再三の攻守でチームを救った阪神・中野拓夢 photo by Sankei Visual再三の攻守でチームを救った阪神・中野拓夢 photo by Sankei Visualこの記事に関連する写真を見る── 捕手は坂本誠志郎選手(阪神)が初受賞しました。投手以外は「試合数71試合以上(ペナントレースの約2分の1)が条件です。

飯田 過去、ゴールデン・グラブ賞を3度受賞している正捕手の梅野隆太郎選手は、ケガもあって出場はちょうど71試合でした。梅野選手とともに阪神投手陣を支え、84試合に出場した坂本選手は「陰のMVP」と言っても過言ではありません。優勝への貢献度が高かった司令塔としての印象が強かったです。

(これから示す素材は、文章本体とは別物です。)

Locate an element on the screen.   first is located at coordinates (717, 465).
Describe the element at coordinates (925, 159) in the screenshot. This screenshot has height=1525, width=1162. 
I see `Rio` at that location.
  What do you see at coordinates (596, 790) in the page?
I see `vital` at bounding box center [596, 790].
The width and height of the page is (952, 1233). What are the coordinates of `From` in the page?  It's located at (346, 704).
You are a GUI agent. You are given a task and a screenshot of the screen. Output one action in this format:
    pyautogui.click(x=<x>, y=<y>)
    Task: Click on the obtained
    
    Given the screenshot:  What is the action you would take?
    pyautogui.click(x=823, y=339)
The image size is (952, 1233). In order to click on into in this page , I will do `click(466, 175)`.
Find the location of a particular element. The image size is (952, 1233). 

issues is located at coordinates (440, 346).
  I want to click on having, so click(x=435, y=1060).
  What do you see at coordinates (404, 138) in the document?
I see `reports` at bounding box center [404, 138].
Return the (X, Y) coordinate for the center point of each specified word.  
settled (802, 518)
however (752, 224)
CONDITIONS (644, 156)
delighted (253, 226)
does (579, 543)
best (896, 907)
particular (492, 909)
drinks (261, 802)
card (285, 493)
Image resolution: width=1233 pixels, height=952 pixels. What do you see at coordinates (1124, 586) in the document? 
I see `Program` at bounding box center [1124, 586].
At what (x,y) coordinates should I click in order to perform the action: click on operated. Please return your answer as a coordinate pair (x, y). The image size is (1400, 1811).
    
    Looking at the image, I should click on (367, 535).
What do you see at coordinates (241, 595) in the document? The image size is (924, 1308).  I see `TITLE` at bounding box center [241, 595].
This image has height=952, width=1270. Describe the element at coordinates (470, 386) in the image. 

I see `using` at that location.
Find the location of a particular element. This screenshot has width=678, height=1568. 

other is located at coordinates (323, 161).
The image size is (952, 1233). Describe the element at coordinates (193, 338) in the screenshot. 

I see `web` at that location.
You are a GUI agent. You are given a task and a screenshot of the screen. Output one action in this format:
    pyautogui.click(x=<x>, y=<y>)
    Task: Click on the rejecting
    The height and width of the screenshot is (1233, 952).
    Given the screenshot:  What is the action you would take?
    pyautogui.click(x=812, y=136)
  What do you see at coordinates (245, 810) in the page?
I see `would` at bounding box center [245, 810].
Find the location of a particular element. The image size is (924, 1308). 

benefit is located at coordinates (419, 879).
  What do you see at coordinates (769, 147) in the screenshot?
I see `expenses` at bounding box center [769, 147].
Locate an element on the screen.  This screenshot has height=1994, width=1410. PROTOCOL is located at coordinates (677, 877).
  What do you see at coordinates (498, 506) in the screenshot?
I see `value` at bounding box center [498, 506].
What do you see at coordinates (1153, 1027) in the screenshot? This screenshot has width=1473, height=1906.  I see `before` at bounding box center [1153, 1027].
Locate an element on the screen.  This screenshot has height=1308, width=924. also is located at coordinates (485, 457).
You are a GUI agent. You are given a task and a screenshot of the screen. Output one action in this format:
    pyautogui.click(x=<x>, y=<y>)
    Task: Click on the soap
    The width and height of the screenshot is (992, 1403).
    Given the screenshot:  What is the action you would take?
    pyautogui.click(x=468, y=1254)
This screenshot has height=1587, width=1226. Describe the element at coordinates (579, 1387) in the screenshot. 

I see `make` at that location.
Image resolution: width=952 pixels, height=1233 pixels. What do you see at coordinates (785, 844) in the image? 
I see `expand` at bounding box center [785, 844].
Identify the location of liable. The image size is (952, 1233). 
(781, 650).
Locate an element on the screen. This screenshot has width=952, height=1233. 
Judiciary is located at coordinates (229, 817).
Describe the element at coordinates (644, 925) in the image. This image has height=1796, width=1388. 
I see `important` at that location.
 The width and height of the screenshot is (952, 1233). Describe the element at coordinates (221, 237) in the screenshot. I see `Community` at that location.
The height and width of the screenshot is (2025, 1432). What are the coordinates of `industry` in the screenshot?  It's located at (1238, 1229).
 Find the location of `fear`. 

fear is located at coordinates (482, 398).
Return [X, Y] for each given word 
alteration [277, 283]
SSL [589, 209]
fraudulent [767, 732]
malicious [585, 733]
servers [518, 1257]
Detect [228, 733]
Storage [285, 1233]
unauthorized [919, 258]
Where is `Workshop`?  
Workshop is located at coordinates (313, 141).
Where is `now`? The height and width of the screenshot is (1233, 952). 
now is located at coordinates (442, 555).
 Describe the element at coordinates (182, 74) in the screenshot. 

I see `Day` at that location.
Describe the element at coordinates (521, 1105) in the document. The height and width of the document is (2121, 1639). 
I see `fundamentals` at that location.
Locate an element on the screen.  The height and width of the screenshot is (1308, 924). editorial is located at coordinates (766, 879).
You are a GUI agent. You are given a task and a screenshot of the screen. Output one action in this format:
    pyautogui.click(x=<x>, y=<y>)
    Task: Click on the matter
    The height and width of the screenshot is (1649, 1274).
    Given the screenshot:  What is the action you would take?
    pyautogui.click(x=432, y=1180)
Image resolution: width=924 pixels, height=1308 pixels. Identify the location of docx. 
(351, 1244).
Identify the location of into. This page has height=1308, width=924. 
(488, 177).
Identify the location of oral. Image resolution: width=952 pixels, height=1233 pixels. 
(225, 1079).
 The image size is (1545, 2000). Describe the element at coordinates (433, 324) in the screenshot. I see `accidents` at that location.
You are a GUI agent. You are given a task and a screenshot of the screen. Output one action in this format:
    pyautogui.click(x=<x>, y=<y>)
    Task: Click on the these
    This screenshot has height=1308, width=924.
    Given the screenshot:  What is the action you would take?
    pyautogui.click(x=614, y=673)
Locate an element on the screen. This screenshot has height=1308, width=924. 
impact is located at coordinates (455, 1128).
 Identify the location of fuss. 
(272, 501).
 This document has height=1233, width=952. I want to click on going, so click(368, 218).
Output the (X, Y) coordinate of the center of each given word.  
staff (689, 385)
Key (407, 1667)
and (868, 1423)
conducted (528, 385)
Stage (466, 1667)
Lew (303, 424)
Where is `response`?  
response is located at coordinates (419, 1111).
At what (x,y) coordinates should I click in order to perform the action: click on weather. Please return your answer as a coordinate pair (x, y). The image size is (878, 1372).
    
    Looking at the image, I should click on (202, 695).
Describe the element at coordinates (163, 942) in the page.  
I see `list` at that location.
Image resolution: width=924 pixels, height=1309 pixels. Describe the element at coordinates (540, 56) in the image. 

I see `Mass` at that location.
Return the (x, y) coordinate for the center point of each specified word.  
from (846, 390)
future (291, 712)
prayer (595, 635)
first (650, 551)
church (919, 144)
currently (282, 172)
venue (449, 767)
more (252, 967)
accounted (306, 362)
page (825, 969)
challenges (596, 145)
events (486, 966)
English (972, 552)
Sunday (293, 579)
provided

── 捕手は出場試合数以外に、どのようなところが基準になりますか。

飯田 リード、キャッチング、盗塁阻止率の比較で選出されると思いますが、リードとキャッチングは優勝したことで証明されたと思いますし、盗塁阻止率もリーグ3位の.355です。WBCで日本の世界一に貢献した中村悠平選手(ヤクルト)は試合数104、失策0、盗塁阻止率.407でしたが、やはりリーグ優勝の結果が大きかったのか、坂本選手が上回る結果となりました。それにしてもDeNAが「捕手3人制」を敷くなど、キャッチャーも分業制の時代になってきましたね。

【名外野手の条件とは?】

── 一塁は大山悠輔選手(阪神)が初受賞しました。

飯田 一塁は、過去に受賞経験のある中田翔選手(巨人)が74試合、本来は三塁を守る岡本和真選手(巨人)が75試合なのに対して、大山選手は143試合を守りました。今年のセ・リーグの一塁手のなかでは、大山選手が断トツだと思います。2020、21年と受賞したダヤン・ビシエド選手は動けなくなりましたね。

── 二塁は10年連続受賞していた菊池涼介選手(広島)を、今シーズンから二塁を守った中野拓夢選手(阪神)が3票差で抑えました。

飯田 セ・リーグの有効投票300票中、中野選手が110票、菊池選手が107票でした。今季、菊池選手は3失策で守備率は.995は二塁手のなかでトップです。中野選手は9失策しましたが、全143試合に出場(菊池は116試合)、守備機会779(菊池は550)と菊池選手を大きく上回りました。たしかにうまいのは菊池選手ですが、今年は守備機会も含め中野選手はチームを救う守備をたくさんしました。中野選手で問題ないです。